INSTRUCTIONS FOR THE TASK:
Tell me, please, how many lines in the records below include the word "computer". Give no more than the number.

[Collected data entries]
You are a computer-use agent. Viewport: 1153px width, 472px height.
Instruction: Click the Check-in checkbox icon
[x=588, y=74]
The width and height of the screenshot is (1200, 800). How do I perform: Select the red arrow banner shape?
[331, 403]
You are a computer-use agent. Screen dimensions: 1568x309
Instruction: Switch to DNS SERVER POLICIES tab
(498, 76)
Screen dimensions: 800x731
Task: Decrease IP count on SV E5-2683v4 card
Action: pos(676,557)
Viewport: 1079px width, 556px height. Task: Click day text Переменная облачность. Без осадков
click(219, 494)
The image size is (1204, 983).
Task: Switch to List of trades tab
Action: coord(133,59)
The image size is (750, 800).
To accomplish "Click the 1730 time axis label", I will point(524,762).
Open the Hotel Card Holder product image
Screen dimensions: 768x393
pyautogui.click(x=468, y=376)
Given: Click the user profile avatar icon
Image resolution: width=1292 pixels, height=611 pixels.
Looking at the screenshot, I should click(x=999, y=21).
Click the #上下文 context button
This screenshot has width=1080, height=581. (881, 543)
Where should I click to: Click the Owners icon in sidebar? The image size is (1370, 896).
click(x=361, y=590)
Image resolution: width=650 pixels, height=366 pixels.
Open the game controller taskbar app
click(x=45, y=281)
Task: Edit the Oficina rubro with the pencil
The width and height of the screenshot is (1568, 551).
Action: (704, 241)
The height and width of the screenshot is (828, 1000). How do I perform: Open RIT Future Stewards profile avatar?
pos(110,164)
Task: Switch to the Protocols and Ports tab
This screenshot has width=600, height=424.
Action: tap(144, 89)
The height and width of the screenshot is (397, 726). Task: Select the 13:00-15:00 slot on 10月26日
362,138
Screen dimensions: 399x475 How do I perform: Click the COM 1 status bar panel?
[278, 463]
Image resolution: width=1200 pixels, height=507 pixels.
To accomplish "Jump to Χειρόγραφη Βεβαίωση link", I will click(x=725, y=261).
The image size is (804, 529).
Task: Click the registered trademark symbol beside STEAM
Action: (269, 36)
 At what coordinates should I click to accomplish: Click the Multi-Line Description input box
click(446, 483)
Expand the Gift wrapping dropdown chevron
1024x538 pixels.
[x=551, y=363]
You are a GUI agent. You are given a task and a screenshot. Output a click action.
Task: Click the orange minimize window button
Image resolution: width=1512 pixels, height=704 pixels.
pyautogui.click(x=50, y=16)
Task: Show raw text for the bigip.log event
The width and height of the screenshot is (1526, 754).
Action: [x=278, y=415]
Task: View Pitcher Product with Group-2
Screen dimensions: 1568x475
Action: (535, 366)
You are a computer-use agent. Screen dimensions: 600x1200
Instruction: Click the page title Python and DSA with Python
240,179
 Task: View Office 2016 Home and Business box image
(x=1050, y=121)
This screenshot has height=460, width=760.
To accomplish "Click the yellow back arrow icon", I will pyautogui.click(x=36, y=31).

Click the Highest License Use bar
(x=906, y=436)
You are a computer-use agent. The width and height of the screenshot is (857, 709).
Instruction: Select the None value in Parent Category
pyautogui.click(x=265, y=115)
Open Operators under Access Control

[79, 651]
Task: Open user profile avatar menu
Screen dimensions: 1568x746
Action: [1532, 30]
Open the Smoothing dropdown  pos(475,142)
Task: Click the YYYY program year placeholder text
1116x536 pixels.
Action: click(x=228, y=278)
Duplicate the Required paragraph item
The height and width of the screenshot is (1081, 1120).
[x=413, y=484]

SOLUTION TO THE EXERCISE:
4